任务说明
把下面页面文本中从“本文的布局如下:首先是本文的”一直到“别(1-10,这10个数字)”的这段文字一字不差地抄写出来。

本文的布局如下:首先是本文的基本思想,然后是结合实例的输入和输出,然后是每个函数所起的作用,之后是函数的具体实现,最后是备注
一、基本思想
1、输入样本数据,然后进行训练,然后进行测试
2、深度神经网络训练过程中:首先是进行初始化,根据需求设置神经网络的基本结构;然后进行前向传递(feedforward),层与层之间进行传递,求得误差;然后进行反向传播(back propogation),根据误差最小化原则,使用随机梯度下降法,对各个参数进行求导,确定下降方向,对各个参数进行更新(权重和偏置,该方法类似于单隐层前馈神经网络中的BP神经网络求解算法),在使用样本对神经网络进行训练的过程中,有一个小的case,即单个样本可以多次使用,原因在神经网络发生变化后,那么对该样本的学习能力就会不一样(有点类似于嚼甘蔗,或者说读书,一本书,比如平凡的世界这本书,在自己初中的时候看,在高三看,在复读的那一年看,在本科时候看,在工作的时候看,在研究生阶段看,不同的生命阶段看,总会有不同的体验的,惊喜地发现了这一点,一个深度神经网络也类似于一个正在成长的人,具有成长属性,像一个生命)
3、前向传递阶段:上一层的隐层输出做为本层的输入,具体的原理可参照BP神经网络的原理,如果有由于多层而造成的不同,则会另外进行补充
4、反向传播亦是如此
二、输入和输出
本文以MNIST手写数字识别为研究对象,输入的是10000幅像素为28*28的手写图片,输出的是图片所属的类别(1-10,这10个数字)

所给数据
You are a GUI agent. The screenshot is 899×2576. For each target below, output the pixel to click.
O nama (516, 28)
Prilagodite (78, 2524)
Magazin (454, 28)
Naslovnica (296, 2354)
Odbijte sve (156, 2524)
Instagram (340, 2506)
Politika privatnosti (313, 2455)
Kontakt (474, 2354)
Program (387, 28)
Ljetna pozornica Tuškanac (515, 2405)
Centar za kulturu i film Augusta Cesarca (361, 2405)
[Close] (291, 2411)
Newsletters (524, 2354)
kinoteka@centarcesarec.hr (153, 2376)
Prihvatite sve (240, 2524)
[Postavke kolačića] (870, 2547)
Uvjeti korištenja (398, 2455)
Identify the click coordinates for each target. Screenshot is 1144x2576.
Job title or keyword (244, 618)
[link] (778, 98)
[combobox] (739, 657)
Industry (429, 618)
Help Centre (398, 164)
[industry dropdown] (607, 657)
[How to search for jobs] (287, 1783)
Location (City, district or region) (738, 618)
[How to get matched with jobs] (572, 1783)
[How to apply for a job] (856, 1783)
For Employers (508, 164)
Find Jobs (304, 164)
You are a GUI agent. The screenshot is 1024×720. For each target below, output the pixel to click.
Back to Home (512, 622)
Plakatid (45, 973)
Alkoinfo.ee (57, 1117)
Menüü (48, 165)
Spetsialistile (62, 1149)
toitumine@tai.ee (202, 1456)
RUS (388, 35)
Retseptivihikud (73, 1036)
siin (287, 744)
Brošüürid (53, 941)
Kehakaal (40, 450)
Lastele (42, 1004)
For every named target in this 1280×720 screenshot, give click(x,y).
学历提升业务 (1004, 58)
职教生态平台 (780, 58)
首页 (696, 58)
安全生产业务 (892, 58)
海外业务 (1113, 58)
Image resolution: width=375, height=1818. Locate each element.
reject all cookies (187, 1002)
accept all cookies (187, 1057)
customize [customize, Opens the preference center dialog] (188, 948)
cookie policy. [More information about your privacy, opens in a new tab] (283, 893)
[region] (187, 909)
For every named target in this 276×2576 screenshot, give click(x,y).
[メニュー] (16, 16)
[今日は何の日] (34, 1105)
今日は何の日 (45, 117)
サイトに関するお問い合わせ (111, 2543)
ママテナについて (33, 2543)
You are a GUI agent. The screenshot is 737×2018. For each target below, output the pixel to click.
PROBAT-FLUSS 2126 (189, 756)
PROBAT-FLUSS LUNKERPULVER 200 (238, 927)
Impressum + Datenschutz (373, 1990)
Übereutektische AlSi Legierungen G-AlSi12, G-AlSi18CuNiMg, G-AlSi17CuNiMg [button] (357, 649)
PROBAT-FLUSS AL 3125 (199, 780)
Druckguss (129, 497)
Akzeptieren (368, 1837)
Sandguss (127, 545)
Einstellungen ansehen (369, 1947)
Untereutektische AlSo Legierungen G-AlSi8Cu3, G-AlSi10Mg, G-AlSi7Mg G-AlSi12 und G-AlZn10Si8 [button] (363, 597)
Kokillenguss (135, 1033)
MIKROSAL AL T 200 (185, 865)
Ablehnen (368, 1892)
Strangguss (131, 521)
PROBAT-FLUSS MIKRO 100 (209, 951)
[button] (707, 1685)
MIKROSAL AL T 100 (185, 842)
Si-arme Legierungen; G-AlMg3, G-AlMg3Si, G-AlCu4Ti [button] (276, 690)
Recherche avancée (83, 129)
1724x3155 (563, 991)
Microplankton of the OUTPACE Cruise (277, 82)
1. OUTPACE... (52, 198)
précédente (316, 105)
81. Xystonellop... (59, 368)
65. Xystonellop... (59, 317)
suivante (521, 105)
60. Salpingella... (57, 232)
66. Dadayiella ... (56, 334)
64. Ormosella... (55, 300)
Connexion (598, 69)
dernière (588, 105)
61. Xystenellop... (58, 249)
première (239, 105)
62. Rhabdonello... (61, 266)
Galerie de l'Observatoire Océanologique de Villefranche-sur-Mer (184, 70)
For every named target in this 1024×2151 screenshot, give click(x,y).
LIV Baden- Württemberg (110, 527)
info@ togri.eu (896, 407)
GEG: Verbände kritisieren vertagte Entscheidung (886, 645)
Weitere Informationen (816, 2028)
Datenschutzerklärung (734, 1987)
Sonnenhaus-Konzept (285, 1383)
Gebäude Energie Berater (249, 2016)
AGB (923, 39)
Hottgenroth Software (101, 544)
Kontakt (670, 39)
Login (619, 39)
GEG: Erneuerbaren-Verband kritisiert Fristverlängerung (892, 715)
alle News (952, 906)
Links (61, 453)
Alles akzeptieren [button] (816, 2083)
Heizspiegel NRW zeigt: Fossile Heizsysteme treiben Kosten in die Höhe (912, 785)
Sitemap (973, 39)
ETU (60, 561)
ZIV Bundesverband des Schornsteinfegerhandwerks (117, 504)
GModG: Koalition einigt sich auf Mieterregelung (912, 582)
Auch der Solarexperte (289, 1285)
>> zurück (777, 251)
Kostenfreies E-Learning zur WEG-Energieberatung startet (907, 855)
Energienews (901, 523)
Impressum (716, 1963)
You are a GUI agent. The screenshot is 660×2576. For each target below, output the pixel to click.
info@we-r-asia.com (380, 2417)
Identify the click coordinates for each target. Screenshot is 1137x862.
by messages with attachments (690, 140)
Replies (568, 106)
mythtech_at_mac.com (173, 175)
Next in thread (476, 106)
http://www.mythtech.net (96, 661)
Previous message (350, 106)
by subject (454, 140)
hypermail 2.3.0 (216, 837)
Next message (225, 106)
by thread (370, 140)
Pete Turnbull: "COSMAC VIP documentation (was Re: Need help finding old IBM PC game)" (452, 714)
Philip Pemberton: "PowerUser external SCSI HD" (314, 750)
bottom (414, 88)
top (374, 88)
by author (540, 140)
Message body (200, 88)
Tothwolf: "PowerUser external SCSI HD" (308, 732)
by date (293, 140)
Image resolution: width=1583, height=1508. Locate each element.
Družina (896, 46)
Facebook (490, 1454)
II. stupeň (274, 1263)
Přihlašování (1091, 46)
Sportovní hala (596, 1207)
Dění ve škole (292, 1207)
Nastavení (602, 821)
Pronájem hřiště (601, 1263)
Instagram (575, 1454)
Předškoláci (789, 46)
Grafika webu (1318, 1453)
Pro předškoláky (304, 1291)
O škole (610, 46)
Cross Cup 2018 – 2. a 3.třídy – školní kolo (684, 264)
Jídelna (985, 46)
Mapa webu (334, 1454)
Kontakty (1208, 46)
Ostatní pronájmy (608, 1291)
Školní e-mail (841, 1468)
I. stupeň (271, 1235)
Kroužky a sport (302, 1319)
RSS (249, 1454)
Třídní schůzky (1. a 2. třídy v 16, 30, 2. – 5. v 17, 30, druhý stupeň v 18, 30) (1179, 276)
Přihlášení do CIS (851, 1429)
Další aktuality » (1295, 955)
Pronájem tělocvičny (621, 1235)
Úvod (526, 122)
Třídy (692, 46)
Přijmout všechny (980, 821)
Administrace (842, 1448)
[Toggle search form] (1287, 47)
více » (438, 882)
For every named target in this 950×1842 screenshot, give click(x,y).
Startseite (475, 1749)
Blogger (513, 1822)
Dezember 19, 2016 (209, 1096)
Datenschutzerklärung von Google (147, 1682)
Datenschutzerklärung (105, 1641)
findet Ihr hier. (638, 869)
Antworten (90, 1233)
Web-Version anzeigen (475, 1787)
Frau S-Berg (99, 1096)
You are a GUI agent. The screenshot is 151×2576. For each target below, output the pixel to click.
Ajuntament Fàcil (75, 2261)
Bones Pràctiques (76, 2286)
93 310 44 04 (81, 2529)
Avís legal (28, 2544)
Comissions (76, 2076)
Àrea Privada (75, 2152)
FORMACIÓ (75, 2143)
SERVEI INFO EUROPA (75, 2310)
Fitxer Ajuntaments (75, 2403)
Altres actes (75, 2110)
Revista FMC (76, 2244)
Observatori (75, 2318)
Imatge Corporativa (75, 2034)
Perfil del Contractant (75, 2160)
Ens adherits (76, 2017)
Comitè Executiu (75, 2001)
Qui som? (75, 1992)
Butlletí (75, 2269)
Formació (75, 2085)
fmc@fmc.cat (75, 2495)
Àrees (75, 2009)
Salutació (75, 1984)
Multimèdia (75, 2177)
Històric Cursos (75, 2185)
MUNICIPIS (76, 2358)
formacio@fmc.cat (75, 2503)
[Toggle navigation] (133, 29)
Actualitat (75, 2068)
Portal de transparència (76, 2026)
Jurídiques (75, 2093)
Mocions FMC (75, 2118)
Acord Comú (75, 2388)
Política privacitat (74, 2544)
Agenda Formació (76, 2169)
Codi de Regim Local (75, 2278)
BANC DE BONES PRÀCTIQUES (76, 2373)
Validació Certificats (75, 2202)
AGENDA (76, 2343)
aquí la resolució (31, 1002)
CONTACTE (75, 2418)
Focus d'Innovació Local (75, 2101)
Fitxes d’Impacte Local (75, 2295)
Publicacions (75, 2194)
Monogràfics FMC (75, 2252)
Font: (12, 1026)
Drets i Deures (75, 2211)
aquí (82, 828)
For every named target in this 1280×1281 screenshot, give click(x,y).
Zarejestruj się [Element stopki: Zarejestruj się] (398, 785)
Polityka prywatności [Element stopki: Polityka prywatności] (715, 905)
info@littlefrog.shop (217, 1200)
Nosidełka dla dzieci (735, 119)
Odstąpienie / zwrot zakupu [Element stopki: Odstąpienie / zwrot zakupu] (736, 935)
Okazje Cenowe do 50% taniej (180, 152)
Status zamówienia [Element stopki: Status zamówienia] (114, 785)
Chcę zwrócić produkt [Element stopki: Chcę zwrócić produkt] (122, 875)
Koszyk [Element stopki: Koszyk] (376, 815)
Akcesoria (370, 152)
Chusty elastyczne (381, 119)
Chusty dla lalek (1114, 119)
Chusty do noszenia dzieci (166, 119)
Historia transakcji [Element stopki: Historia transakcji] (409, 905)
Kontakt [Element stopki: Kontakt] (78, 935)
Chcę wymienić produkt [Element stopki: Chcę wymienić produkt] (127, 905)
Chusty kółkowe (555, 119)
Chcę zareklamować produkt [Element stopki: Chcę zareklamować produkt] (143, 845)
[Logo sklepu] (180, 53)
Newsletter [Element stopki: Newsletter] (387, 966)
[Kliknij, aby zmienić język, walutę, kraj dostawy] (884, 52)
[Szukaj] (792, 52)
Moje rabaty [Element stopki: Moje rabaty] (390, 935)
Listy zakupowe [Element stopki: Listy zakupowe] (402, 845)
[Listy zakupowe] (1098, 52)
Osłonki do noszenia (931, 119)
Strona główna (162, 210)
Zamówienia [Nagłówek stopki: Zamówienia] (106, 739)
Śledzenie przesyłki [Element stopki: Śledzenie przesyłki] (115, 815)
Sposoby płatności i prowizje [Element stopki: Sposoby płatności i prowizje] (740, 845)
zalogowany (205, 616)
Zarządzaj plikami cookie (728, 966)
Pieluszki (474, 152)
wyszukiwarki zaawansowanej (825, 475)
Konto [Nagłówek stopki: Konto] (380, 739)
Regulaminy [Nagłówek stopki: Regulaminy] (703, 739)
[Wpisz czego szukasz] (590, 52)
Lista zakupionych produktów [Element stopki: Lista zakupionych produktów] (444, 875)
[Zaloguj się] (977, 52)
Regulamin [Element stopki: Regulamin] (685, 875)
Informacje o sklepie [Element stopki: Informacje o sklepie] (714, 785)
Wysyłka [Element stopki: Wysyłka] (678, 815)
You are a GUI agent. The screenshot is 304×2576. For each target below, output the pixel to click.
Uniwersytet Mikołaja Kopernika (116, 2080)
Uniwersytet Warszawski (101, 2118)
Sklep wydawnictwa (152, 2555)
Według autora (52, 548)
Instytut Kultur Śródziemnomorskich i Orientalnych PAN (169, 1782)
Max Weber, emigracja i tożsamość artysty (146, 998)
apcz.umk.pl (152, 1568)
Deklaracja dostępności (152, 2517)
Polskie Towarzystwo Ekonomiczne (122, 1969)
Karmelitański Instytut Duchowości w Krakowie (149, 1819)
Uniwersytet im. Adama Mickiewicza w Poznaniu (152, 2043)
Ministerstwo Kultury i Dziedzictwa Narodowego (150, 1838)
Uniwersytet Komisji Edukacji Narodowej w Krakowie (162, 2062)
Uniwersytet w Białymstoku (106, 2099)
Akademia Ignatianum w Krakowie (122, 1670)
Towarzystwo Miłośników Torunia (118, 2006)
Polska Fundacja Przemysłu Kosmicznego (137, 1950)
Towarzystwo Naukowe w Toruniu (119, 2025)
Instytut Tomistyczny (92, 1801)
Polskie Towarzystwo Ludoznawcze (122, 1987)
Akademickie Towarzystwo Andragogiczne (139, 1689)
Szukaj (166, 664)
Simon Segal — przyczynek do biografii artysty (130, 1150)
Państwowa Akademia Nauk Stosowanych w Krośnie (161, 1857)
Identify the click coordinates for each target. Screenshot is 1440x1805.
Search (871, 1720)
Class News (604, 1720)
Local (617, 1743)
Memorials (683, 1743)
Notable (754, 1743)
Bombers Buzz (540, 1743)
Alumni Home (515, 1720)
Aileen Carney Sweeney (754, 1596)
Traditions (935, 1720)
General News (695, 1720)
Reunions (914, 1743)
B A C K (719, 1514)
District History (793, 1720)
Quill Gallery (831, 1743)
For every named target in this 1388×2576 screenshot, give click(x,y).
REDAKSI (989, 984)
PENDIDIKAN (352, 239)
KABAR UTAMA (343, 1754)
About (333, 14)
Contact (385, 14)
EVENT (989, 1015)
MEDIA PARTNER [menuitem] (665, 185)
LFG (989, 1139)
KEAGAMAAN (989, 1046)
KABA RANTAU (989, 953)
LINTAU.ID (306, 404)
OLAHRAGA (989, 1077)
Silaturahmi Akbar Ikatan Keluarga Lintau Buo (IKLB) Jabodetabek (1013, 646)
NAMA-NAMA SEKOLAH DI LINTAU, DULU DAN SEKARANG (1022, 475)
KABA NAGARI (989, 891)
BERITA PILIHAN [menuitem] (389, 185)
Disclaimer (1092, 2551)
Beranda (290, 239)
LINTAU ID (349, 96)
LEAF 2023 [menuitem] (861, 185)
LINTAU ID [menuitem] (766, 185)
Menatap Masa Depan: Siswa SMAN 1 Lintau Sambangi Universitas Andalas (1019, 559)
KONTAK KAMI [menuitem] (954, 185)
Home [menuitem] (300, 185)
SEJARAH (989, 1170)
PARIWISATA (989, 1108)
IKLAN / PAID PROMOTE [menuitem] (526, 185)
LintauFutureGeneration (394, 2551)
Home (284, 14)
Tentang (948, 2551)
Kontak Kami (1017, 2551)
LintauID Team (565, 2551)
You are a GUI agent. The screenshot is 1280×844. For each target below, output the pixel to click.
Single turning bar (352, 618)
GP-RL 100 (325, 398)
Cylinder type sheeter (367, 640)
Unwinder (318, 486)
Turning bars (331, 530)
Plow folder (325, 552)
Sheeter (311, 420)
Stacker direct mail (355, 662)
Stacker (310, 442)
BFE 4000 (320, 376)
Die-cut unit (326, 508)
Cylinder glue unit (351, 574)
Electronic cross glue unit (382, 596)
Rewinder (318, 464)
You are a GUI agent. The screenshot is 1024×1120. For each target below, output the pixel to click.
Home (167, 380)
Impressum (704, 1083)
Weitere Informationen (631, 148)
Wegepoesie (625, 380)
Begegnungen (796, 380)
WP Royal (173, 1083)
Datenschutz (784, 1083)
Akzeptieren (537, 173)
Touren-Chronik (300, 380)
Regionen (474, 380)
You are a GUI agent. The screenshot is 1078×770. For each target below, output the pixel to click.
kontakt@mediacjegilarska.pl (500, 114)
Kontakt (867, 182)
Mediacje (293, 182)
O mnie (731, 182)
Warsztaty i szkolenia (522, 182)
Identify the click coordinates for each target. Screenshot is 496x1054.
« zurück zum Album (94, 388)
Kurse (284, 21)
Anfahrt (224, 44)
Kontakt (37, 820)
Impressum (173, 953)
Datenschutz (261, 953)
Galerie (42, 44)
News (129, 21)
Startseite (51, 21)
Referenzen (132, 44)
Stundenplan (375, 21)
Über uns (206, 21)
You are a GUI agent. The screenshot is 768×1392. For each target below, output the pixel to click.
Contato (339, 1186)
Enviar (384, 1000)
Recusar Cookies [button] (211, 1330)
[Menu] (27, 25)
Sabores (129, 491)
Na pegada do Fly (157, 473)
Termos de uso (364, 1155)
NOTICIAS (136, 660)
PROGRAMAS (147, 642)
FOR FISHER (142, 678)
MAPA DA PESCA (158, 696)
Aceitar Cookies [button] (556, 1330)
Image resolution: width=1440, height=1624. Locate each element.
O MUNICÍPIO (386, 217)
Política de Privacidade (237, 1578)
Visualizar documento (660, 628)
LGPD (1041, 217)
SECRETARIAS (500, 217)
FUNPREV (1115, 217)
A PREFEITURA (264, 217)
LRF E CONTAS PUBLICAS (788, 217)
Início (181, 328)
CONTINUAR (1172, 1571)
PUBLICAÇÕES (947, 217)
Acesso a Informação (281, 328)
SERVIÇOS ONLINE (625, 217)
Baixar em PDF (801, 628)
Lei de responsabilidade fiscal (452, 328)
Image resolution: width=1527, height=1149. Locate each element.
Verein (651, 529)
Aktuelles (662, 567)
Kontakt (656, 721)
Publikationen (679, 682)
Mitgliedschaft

任务回答
本文的布局如下:首先是本文的基本思想,然后是结合实例的输入和输出,然后是每个函数所起的作用,之后是函数的具体实现,最后是备注
一、基本思想
1、输入样本数据,然后进行训练,然后进行测试
2、深度神经网络训练过程中:首先是进行初始化,根据需求设置神经网络的基本结构;然后进行前向传递(feedforward),层与层之间进行传递,求得误差;然后进行反向传播(back propogation),根据误差最小化原则,使用随机梯度下降法,对各个参数进行求导,确定下降方向,对各个参数进行更新(权重和偏置,该方法类似于单隐层前馈神经网络中的BP神经网络求解算法),在使用样本对神经网络进行训练的过程中,有一个小的case,即单个样本可以多次使用,原因在神经网络发生变化后,那么对该样本的学习能力就会不一样(有点类似于嚼甘蔗,或者说读书,一本书,比如平凡的世界这本书,在自己初中的时候看,在高三看,在复读的那一年看,在本科时候看,在工作的时候看,在研究生阶段看,不同的生命阶段看,总会有不同的体验的,惊喜地发现了这一点,一个深度神经网络也类似于一个正在成长的人,具有成长属性,像一个生命)
3、前向传递阶段:上一层的隐层输出做为本层的输入,具体的原理可参照BP神经网络的原理,如果有由于多层而造成的不同,则会另外进行补充
4、反向传播亦是如此
二、输入和输出
本文以MNIST手写数字识别为研究对象,输入的是10000幅像素为28*28的手写图片,输出的是图片所属的类别(1-10,这10个数字)